» **Text segment**:
____

8xH100 server training time higher than 8xA100 server.
Related to Model/Framework(s) Tensorflow/Pytorch
Describe the bug While running Yolox on servers described, H100 total training time is higher compared to A100 server. I also ran test script on servers (ahn1.txt), where A100 seems to be faster. could you please tell what is actual reason for this behavior?
train command
time nsys profile -t cuda,nvtx,osrt,cudnn,cublas --stats=true -x true --force-overwrite true python3 ahn1.py --dataset=random/ --num_classes=30 --batch_size=256 --num_epochs=8 --num_gpus=8
A100 profiling log (time taken to complete: w/ nsys :7m48.808s, w/o nsys: 3m51.057s) a100_run.log
H100 profiling log (time taken to complete: w/ nsys : 23m16.4s, w/o nsys: 5m29.673s) h100_run.log
I have two server as shown below. Server1 (8x H100)

____

(Dataset rows)
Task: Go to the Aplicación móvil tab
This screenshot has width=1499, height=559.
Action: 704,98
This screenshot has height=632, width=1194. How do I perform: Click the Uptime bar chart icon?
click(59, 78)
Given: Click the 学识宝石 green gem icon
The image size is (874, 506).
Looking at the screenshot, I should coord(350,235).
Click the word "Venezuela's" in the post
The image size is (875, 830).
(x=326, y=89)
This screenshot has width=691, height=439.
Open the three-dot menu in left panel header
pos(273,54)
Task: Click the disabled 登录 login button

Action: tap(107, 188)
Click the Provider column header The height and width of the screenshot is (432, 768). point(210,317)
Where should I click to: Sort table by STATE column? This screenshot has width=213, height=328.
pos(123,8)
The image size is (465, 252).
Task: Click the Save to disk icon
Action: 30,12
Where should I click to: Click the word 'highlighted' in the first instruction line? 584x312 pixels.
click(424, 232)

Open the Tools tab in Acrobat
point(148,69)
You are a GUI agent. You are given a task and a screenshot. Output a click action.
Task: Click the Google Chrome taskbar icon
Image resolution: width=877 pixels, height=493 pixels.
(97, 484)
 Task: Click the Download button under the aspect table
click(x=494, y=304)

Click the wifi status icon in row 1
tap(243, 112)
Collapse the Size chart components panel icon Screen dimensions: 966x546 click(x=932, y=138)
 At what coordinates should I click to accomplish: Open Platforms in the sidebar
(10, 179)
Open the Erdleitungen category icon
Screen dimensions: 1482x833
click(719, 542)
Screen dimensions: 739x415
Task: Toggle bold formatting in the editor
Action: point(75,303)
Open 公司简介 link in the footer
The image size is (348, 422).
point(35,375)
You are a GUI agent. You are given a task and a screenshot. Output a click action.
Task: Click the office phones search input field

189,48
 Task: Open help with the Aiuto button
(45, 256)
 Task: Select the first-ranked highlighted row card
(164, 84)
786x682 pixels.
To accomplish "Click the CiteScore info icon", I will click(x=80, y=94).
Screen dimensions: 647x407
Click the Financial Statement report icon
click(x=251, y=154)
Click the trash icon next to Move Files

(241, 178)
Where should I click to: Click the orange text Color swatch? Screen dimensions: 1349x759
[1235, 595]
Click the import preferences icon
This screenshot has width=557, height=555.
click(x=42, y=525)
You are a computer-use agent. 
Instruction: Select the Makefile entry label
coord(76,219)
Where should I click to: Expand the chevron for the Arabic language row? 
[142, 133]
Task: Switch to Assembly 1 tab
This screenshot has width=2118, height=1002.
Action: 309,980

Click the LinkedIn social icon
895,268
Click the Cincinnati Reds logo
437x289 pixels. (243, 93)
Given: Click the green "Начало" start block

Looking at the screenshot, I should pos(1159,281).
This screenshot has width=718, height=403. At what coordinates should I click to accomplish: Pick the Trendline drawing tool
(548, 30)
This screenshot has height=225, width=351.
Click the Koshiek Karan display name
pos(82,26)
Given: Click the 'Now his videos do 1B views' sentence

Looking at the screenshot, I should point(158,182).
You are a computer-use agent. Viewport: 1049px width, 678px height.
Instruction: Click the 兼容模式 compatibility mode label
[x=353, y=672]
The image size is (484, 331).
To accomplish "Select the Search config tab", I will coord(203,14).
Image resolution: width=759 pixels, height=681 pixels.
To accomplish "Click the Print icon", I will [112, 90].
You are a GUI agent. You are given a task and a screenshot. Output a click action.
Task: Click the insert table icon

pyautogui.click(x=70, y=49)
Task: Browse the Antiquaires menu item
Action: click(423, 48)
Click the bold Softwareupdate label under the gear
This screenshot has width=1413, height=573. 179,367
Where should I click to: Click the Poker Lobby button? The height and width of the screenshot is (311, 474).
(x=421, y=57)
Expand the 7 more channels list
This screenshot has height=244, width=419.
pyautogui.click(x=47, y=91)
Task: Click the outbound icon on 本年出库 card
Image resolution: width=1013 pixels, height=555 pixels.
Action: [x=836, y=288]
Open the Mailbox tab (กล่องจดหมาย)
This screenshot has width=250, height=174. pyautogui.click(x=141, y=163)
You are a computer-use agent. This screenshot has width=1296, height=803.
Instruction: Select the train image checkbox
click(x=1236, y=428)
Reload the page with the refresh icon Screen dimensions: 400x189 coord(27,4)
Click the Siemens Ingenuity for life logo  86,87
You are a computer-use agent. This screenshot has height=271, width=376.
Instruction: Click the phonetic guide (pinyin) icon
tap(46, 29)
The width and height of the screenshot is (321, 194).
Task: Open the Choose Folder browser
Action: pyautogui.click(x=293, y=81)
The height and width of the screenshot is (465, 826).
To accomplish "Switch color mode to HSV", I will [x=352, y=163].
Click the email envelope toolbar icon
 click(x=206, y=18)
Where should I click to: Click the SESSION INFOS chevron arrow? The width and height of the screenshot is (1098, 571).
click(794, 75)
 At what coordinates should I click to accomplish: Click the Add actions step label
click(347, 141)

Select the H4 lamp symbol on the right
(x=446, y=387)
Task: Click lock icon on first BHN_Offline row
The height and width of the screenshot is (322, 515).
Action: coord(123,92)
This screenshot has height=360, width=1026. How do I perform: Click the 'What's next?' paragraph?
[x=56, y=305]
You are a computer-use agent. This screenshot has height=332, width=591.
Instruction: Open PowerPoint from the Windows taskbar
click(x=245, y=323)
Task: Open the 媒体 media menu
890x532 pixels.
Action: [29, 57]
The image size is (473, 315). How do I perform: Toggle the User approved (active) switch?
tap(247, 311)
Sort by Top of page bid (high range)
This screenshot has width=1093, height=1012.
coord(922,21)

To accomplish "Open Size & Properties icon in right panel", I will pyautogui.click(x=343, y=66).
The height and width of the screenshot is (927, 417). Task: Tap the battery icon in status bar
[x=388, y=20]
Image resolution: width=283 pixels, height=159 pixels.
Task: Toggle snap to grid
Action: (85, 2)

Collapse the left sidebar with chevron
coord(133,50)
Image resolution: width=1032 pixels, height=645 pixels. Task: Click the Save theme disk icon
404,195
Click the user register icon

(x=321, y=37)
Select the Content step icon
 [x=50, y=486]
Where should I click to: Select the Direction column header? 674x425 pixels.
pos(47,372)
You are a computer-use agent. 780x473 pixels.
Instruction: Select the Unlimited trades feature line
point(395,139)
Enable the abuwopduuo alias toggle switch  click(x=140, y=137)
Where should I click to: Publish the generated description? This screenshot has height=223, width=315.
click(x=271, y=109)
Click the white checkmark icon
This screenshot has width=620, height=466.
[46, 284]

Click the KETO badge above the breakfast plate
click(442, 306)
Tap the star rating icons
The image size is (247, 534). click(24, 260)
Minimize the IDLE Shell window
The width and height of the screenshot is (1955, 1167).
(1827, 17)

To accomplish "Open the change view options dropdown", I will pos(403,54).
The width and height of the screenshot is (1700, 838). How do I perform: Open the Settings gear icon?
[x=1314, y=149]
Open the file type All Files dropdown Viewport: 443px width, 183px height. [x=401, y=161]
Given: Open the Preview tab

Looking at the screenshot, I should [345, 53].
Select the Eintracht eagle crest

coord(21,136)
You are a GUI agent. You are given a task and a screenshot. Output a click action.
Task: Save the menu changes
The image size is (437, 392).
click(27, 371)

____

» **Instruction A**: Please edit the part of the bug report that opens with the words "8xH100 server training" and closes with "for this behavior?", putting "YOLOX" wherever "Yolox" appears.
» **Instruction B**:
Answer these from the bug report:
(i) How long did the A100 run take without nsys?
(ii) What batch size does the train command set?
(iii) How long did the H100 run take with nsys?
None of the rows are required here.

» **Full solution A**:
8xH100 server training time higher than 8xA100 server.
Related to Model/Framework(s) Tensorflow/Pytorch
Describe the bug While running YOLOX on servers described, H100 total training time is higher compared to A100 server. I also ran test script on servers (ahn1.txt), where A100 seems to be faster. could you please tell what is actual reason for this behavior?

» **Full solution B**:
(i) 3m51.057s
(ii) 256
(iii) 23m16.4s